本文抜粋:
今回は「産後うつ」について東洋医学の観点からお話します。
ご自身では気づかないこともありますので、ご家族や周りの方の目にも止まるといいなと思います。
産後は生命力が落ちる
妊娠中に髪の毛が抜けたり、内臓がうまく機能しなくなる妊婦さんがいます。お腹の赤ちゃんを育てるために「気」や「血」を優先的にお腹の赤ちゃんに送るため、母体にトラブルが起きやすくなるのです。そして出産でより一層、「気」や「血」を消耗し、そこからまた母乳で「血」を失うため、「気」や「血」の生成が追いつかない方は心身ともにダメージが大きいです。
「気」も「血も」足りないと心も体も消耗し続けます。それが生命力(生きる気力)が落ちているということなのです。

理解度の確認:
1) 本文の「妊娠中に髪の毛が抜けたり」で始まる段落を、主な事実を残したまま箇条書きにまとめてください。
2) 本文について、次の問いに答えてください。
(a) 産後うつはどのような観点から取り上げられていますか。
(b) 母乳によって失われるとされているのは何ですか。
(c) 「生命力」は括弧内でどのように言い換えられていますか。
この後に続く行は、本文とは別の出典から取られたものです。

利用可能なデータ:
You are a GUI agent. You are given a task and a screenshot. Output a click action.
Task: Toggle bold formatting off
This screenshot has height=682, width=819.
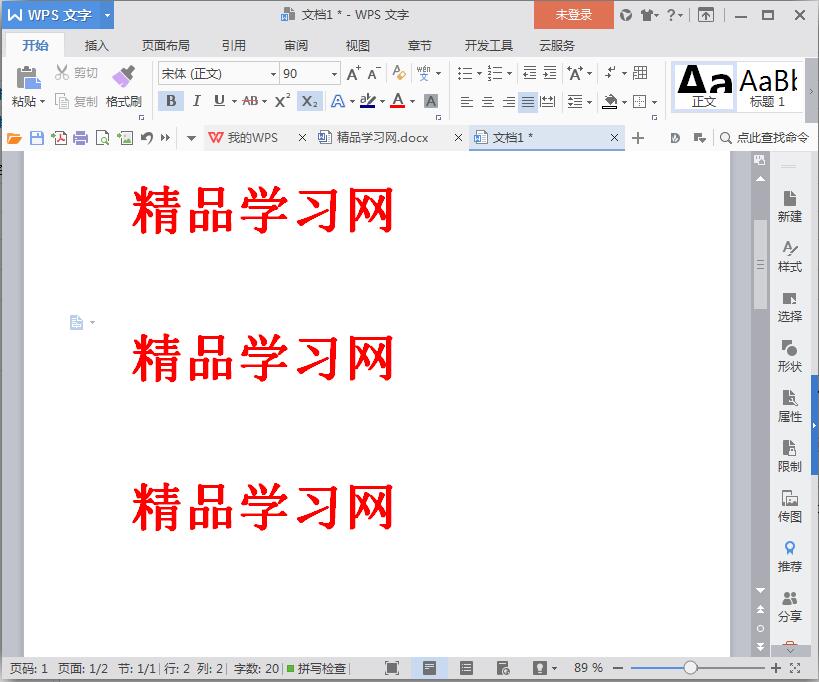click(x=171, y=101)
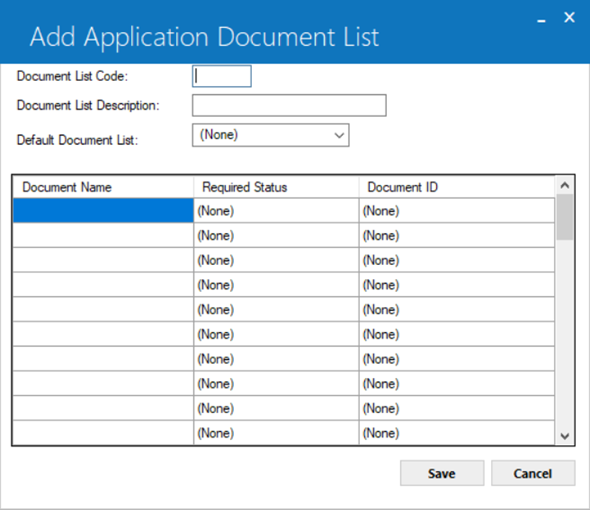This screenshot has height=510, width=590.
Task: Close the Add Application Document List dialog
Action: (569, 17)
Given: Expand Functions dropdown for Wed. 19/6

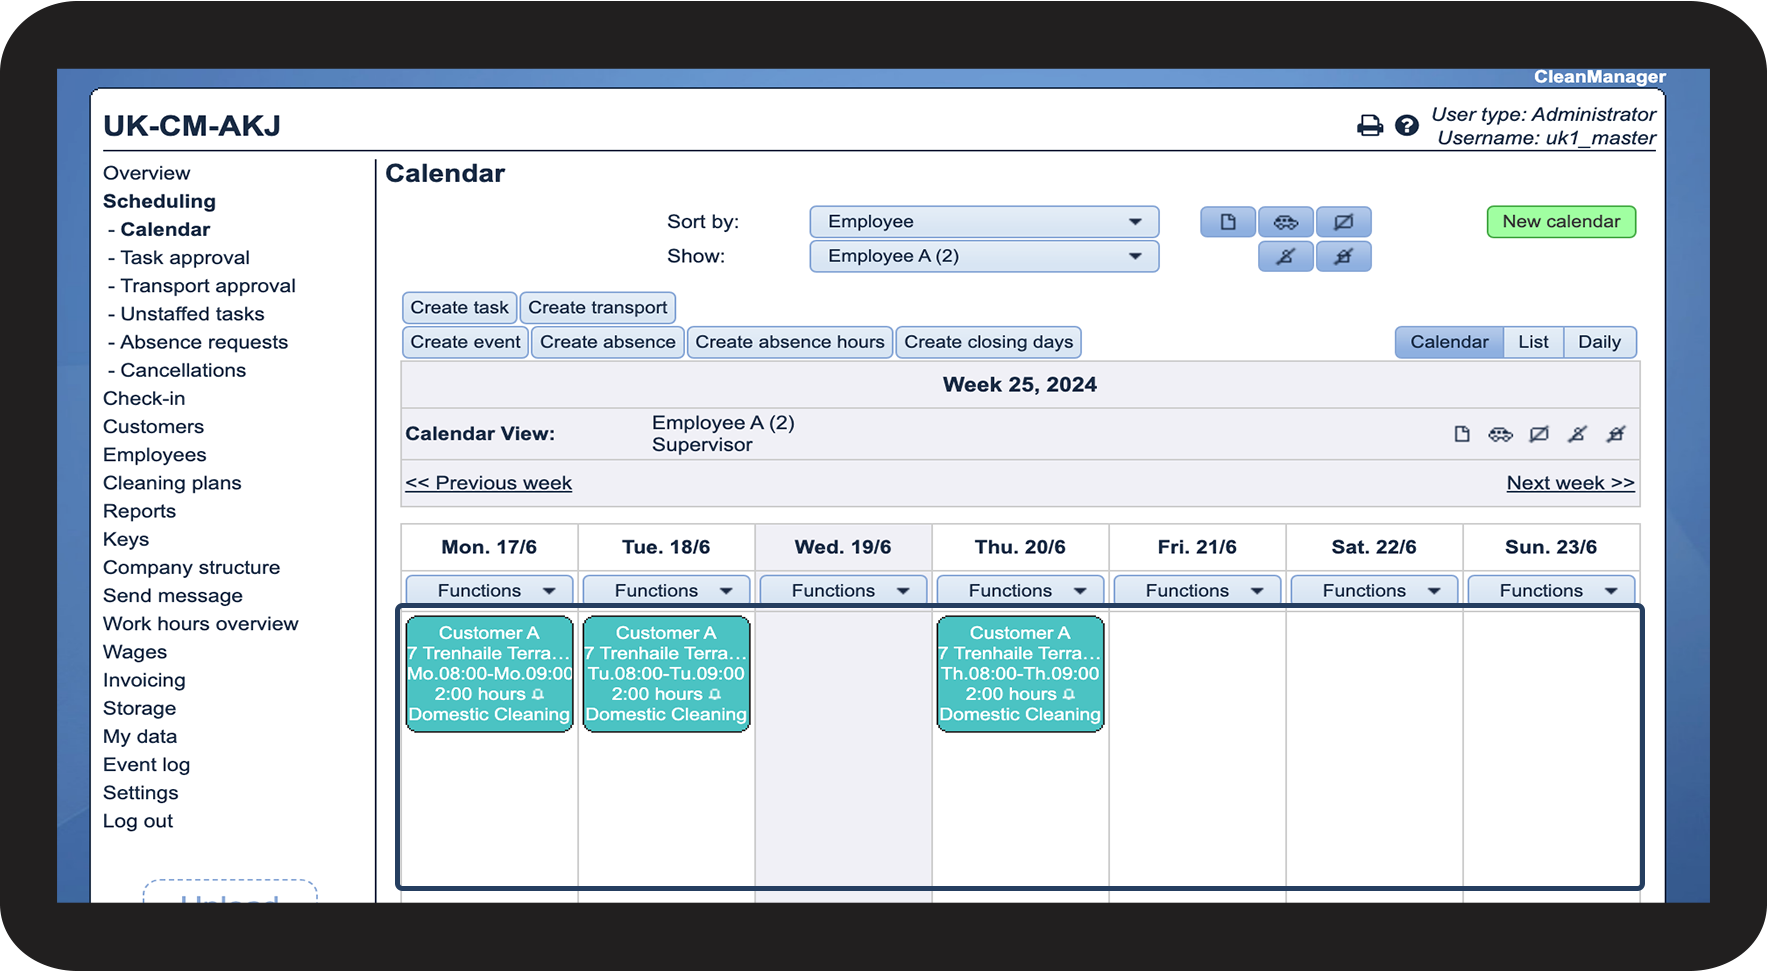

==

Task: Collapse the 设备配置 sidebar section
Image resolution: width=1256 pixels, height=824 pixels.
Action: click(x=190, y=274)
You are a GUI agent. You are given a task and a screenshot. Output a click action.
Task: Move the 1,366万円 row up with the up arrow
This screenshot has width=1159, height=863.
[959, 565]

設問別の解答:
1)
・妊娠中は、お腹の赤ちゃんを育てるために「気」や「血」が優先的に赤ちゃんへ送られる。
・そのため母体にトラブルが起きやすく、髪の毛が抜けたり内臓がうまく機能しなくなったりする妊婦さんがいる。
・出産で「気」や「血」をさらに消耗する。
・その後も母乳で「血」を失う。
・「気」や「血」の生成が追いつかない方は、心身ともにダメージが大きい。

2)
(a) 東洋医学の観点です。
(b) 「血」です。
(c) 「生きる気力」と言い換えられています。